Tyle, że przed chwilą rozmawiałem z jednym z dużych sklepów w PL i mówią, że Kellys nadal potrafi dać krótki ekspander do Soota (rower na rok 2024), więc sobie daruję, bo skoro mamy 2025-ty, a o tych usterkach ludzie pisali już w 2020-tym, to taki producent przestaje być dla mnie wiarygodny. 
 

Odnośnik do komentarza
5 godzin temu, carrygun napisał(a):

Propozycja Treka odpada, bo nie chciałbym roweru za prawie 6k na Sorze, mimo że bardzo lubię wygodę i wygląd ich ram. Ten wygląda świetnie. Kiedyś przysiadłem się do 58ki i siedziało się mega dobrze. 

Miałem Rometa Aspre 1 z Clarisem 2x8 i NS Bikes Raga na Apexie 1x11. Nie było terenu, który bym nie przejechał na Aspre a na szosie byłem nim najszybszy ze wszystkich rowerów jakie miałem:) I nic o ramę nie łupało - kupiłem osłonę:))

Fakt jest tez taki, że ten NYK za tą cenę to jest Romet, którego bym nawet kupił:))

Odnośnik do komentarza
17 minut temu, tmax napisał(a):

Miałem Rometa Aspre 1 z Clarisem 2x8 i NS Bikes Raga na Apexie 1x11. Nie było terenu, który bym nie przejechał na Aspre a na szosie byłem nim najszybszy ze wszystkich rowerów jakie miałem:) I nic o ramę nie łupało - kupiłem osłonę:))

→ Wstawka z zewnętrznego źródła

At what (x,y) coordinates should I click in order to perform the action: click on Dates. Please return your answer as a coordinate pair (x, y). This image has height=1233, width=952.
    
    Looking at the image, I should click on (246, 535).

Fakt jest tez taki, że ten NYK za tą cenę to jest Romet, którego bym nawet kupił:))

Szczerze, to im dłużej staram się na siłę coś kupić, tym bardziej dochodzę do wniosku, że półśrodki nie mają sensu. Albo stać mnie na solidny upgrade albo sobie daruję, bo z RR jestem bardzo zadowolony i myślałem czy po prostu nie rzucić na ten sezon szybszych i cieńszych opon. 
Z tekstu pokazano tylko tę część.